Hundreds of thousands of US citizens may have to scrap their holiday plans, the Internal Revenue Service said, as it is enforcing a law allowing authorities to revoke and deny passports to those owing over $51,000 in unpaid taxes.

Some 362,000 people may fall under the scope of the 2015 law as early as the end of this year, the Wall Street Journal reported on Friday, citing an IRS spokesperson.

The Fixing America’s Surface Transportation (FAST) Act, which became a law in December 2015, allows the State Department and the IRS to refuse to issue passports to those with “seriously delinquent” debts that are defined as “an unpaid, legally enforceable federal tax liability” of more than $51,000, including interest and penalties. That rule envisions denying first-time passport applications, as well as the renewal of the travel document. In a worst-case scenario, a valid passport can be revoked by the State Department.

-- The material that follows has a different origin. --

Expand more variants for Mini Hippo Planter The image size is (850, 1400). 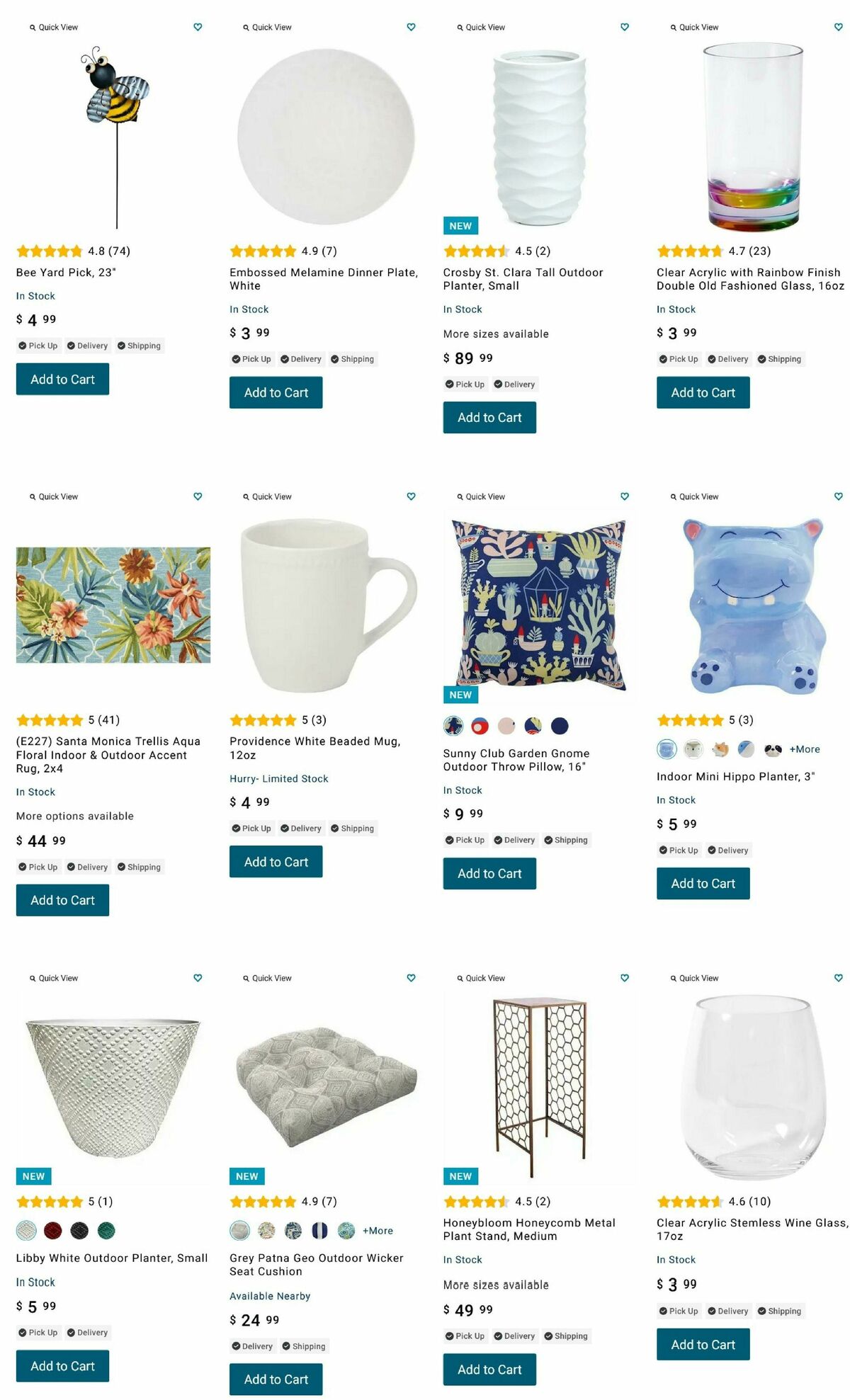[x=805, y=749]
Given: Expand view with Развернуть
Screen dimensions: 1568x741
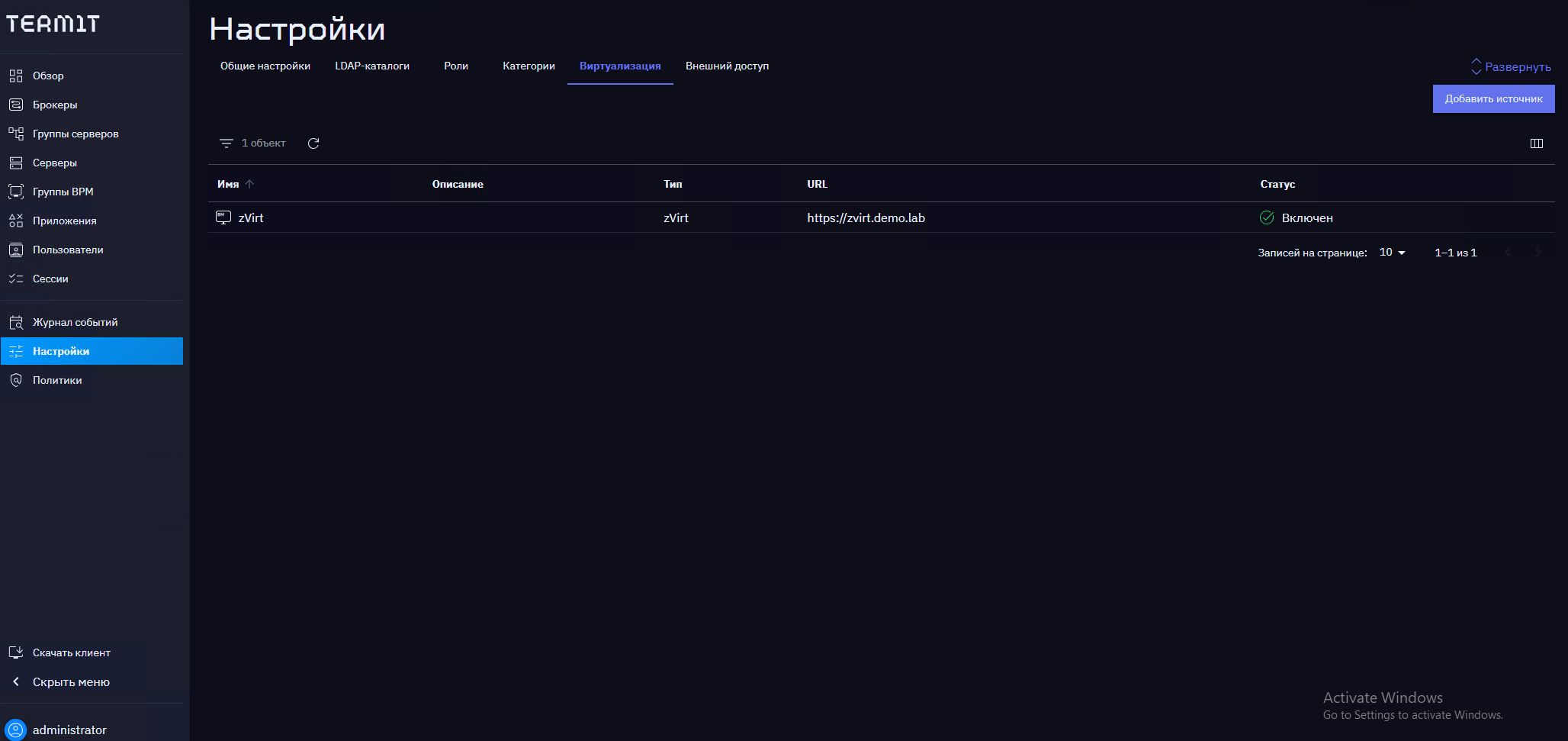Looking at the screenshot, I should point(1511,66).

However, an IRS representative told the publication in June that the authorities have not gone that far as of yet and, for now, they have contented themselves with simply denying applications. It’s not known how many tax debtors have already seen their travel plans ruined, with the State Department saying that it has already denied some applications.

The IRS, meanwhile, said that the process of alerting the State Department about individuals with outstanding debts is in full swing and should be completed by the end of the year.

An ongoing crackdown on tax debtors has been deemed a success, with IRS Division Commissioner Mary Beth Murphy telling the WSJ that as many as 220 people have paid off their debts by June, replenishing the federal budget with $11.5 million.

Notably, since the sum of the debt also includes interest, penalties and assessed tax, it means that while you think you owe much less than the threshold amount, interests and penalties can make up for the difference.

While strict, the legislation does allow for some exemptions. A taxpayer is not subjected to the law if he or she is disputing the debt assessment in court or is about to settle the issue with IRS through compromise.

Not eligible to the rule are people in distress, including those going through bankruptcy, living in a federally declared disaster area and victims of identity theft.

The exemption is also granted to members of the armed forces deployed into combat. In case a US citizen is already abroad, the IRS and the State Department may not enforce the law, delaying its implementation out of humanitarian or emergency reasons so the debtor can return home.

Critics of the law argue that its overzealous and instant implementation is leaving taxpayers who are, in principle, willing to clear their debts, with too little time to do it.

At the moment, the IRS sends the indebted taxpayer a letter, notifying them that a passport will not be issued because of overdue debts almost at the same time as it notifies the State Department, which means the taxpayer must act in a rush. The State Department then holds the passport application or renewal open for 90 days to allow for the resolving of any errors, making a full payment, or entering a satisfactory payment plan.

“There is no grace period for resolving your debt before the State Department revokes an existing passport,” the IRS said in February, as it embarked on enforcing the law.